» **Problem to work on**
Here are the records. Write out exactly the lines between the one holding "Screen dimensions: 863x639" and the one holding "This screenshot has height=980, width=1211.", inclusive.

» **Task material**
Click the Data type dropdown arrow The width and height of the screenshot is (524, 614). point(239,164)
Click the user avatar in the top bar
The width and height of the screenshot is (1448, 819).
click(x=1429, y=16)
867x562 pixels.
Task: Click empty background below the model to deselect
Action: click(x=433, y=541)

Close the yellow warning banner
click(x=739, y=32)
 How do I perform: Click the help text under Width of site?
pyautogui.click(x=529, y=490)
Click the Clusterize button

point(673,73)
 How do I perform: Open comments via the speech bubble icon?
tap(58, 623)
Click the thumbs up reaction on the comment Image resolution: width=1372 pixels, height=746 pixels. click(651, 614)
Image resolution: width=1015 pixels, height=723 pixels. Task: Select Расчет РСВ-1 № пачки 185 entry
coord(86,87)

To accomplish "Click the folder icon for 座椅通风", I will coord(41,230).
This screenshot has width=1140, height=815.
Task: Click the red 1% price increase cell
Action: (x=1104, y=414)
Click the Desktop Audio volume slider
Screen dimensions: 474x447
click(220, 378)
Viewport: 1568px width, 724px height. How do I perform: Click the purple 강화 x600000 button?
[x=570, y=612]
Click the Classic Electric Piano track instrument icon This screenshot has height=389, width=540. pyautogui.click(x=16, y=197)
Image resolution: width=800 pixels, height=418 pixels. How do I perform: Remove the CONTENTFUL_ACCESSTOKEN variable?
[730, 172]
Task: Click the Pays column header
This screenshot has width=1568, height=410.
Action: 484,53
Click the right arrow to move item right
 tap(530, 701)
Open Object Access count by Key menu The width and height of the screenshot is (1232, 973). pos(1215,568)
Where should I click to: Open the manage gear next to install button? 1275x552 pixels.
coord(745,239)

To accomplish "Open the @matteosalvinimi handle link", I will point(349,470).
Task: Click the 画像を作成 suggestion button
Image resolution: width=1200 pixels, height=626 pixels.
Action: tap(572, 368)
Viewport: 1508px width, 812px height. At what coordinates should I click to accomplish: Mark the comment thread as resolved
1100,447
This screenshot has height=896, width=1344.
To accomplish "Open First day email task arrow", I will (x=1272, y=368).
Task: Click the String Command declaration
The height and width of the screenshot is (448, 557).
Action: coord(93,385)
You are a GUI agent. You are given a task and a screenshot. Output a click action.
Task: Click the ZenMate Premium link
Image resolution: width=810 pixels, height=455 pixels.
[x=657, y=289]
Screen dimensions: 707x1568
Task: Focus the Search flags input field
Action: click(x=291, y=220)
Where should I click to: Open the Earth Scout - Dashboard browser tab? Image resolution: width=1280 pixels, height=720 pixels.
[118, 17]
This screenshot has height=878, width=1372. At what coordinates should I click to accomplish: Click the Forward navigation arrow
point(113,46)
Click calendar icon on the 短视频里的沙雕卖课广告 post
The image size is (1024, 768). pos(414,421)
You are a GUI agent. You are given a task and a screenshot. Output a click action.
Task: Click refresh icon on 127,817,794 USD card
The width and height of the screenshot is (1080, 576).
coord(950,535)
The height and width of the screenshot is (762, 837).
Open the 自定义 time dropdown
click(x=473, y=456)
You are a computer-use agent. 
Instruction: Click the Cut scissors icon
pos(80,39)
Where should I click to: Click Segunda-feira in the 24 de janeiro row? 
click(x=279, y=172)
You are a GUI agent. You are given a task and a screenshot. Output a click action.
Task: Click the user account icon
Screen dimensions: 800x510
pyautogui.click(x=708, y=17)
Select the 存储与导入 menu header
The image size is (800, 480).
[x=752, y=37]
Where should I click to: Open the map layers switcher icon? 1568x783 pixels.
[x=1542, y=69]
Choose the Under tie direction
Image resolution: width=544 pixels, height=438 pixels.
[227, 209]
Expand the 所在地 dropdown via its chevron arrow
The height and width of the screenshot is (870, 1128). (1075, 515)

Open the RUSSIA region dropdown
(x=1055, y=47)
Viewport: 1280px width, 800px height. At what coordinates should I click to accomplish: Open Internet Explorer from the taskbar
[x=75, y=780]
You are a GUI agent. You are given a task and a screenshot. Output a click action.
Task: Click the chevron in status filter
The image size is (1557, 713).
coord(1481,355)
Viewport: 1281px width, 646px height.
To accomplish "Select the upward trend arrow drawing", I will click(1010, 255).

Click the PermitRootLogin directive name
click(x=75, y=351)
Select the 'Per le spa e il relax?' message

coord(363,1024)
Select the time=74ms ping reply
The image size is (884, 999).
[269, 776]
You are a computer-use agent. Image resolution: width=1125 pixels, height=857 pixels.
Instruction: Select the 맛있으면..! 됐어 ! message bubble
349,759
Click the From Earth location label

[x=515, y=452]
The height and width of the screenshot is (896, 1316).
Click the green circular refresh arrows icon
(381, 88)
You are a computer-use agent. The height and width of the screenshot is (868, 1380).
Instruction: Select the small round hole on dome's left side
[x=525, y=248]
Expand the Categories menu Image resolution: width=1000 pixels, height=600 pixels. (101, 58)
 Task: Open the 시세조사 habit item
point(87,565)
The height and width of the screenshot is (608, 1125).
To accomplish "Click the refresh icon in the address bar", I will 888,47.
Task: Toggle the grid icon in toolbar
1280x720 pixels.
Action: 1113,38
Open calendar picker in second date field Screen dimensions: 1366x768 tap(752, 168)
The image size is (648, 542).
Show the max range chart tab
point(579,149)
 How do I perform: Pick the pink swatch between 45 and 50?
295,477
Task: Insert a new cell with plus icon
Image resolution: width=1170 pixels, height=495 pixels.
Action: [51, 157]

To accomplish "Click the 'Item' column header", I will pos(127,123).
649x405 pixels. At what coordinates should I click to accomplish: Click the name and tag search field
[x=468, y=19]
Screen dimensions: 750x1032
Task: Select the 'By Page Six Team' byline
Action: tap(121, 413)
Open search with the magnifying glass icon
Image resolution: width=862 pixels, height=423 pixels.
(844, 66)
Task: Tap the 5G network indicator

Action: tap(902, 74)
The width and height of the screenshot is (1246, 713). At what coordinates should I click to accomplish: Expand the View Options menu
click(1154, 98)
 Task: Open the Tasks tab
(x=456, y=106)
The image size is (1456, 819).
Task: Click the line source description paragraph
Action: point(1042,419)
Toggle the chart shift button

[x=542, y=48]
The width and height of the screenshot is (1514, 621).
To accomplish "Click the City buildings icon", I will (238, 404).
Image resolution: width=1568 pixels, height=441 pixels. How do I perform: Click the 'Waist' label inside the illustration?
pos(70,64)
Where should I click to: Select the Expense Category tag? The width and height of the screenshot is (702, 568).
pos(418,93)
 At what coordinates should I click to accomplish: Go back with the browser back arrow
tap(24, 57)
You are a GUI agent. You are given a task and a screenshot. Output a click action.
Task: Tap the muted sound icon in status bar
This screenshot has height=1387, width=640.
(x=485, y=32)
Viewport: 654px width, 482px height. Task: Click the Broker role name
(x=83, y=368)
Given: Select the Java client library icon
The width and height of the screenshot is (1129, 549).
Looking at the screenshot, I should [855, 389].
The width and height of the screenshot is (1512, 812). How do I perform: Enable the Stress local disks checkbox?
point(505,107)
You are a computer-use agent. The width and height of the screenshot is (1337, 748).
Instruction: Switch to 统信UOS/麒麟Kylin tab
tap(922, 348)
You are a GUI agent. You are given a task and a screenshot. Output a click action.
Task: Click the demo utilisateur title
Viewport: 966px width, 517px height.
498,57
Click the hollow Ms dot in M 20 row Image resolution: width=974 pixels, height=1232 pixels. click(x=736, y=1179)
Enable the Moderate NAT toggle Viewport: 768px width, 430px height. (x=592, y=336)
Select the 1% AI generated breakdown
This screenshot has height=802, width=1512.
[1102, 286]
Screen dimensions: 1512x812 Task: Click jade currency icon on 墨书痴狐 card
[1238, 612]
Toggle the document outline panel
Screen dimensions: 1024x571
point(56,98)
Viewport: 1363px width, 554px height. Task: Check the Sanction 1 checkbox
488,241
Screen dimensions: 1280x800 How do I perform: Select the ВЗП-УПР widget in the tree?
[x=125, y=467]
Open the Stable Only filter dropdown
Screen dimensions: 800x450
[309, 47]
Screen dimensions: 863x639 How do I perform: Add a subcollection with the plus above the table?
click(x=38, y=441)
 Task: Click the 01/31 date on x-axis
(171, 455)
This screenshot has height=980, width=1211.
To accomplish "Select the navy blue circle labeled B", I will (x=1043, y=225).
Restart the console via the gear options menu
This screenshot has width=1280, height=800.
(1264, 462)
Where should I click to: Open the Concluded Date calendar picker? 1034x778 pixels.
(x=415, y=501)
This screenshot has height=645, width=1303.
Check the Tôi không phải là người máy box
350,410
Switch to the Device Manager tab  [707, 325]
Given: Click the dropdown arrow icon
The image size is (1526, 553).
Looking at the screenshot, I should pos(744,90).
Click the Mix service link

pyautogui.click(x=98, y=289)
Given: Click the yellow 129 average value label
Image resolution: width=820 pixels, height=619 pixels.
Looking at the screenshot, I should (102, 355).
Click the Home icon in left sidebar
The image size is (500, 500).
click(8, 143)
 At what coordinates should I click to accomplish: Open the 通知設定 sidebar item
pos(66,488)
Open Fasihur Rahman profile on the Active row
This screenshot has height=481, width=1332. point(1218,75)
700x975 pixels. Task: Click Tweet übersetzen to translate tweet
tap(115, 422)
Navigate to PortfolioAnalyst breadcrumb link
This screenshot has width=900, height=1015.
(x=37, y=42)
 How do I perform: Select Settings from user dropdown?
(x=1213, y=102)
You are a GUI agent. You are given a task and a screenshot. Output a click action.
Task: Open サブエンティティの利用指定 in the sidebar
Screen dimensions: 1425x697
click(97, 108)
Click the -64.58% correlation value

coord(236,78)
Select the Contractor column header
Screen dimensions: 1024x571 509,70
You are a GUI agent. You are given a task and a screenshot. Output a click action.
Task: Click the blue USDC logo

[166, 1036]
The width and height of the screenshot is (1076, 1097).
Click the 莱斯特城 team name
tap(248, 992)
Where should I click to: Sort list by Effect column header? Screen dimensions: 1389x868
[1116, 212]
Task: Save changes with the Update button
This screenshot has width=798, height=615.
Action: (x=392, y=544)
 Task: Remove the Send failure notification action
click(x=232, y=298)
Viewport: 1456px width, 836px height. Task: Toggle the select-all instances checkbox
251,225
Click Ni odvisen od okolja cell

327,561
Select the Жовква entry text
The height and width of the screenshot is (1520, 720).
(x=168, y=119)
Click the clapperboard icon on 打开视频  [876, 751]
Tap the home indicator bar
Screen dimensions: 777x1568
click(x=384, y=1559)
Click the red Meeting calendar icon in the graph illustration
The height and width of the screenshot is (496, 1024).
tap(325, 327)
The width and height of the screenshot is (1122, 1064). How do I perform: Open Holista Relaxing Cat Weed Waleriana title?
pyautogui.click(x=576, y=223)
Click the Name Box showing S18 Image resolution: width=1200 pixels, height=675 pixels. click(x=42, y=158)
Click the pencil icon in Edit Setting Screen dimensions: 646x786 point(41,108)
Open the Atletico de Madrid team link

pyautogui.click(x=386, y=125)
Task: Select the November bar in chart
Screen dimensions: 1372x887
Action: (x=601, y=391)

» **Written solution**
Screen dimensions: 863x639 How do I perform: Add a subcollection with the plus above the table?
click(x=38, y=441)
 Task: Click the 01/31 date on x-axis
(171, 455)
This screenshot has height=980, width=1211.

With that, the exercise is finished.